We can turn off headless mode if we want to actually watch what Chrome is up to. When running in this mode, Persine automatically installs [uBlock Origin](https://chrome.google.com/webstore/detail/ublock-origin/cjpalhdlnbpafiamejdnhcphjbkeiagm) so you don't have to deal with ads.

```python
engine = PersonaEngine(headless=False)
```

> Headless mode doesn't support extensions, so by default our invisible Chrome is unfortunately watching ads. We should probably switch to Firefox but it has [its own problems](https://firefox-source-docs.mozilla.org/testing/geckodriver/Notarization.html).
 
### Seeing and saving results

**History** is all of your commands and the pages visited, while **recommendations** are what you've been recommended to watch. It includes video sidebars, homepage listings, and search results.

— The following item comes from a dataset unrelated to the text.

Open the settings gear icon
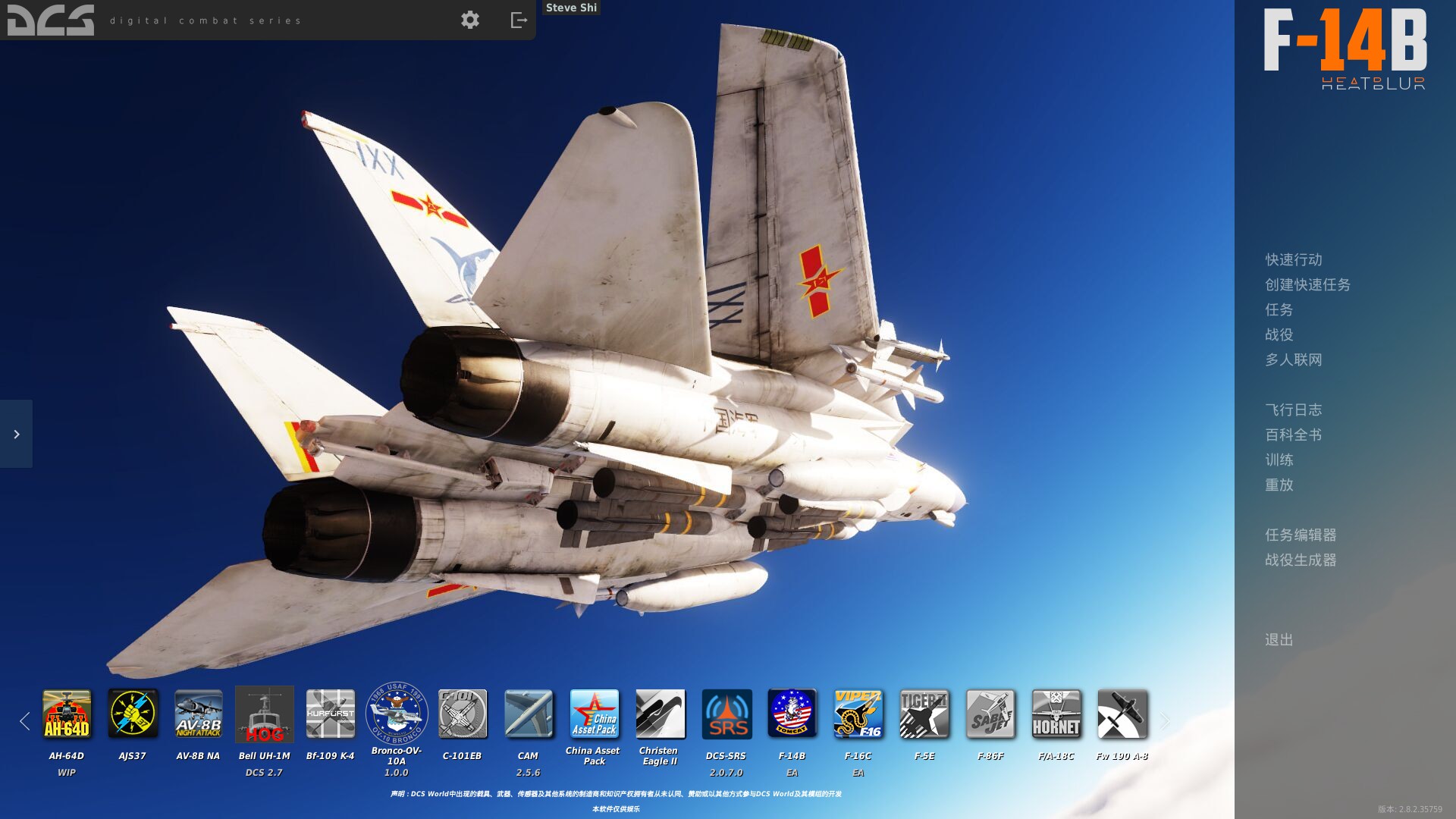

For convenience, you can use `.to_df()` to see these as pandas DataFrames.

```python
persona.recommendations.to_df()
persona.history.to_df()
```

If you'd prefer to do your analysis elsewhere, you can save them to CSV files.

```python
persona.recommendations.to_csv('recs.csv')
persona.history.to_csv('hist.csv')
```

## Bridges

**Bridges** are site-specific scrapers that tell Persine what to click, what to scrape, and other site-specific commands. Right now the only bridge we have is for **YouTube** (add more, please?).



### YouTube commands

Tthe YouTube bridge supports the following custom commands:

|command|action|
|---|---|
|`youtube:homepage`|Visits youtube.com|
|`youtube:search?SEARCHTERM`|Searches YouTube for the specified term|
|`youtube:next_up`|When on a video page, clicks the "next up" video|
|`youtube:like`|Clicks the like button|
|`youtube:dislike`|Clicks the dislike button|
|`youtube:subscribe`|Clicks the subscribe button|
|`youtube:unsubscribe`|Clicks the unsubscribe button|
|`youtube:sign_in`|Begins the signin process. You'll need to complete it manually|

### Repeating commands

If you'd like to repeat a command multiple times, you can append `#[NUMBER]` to it. For example, `youtube:next_up#50` will watch the next fifty "next up" videos.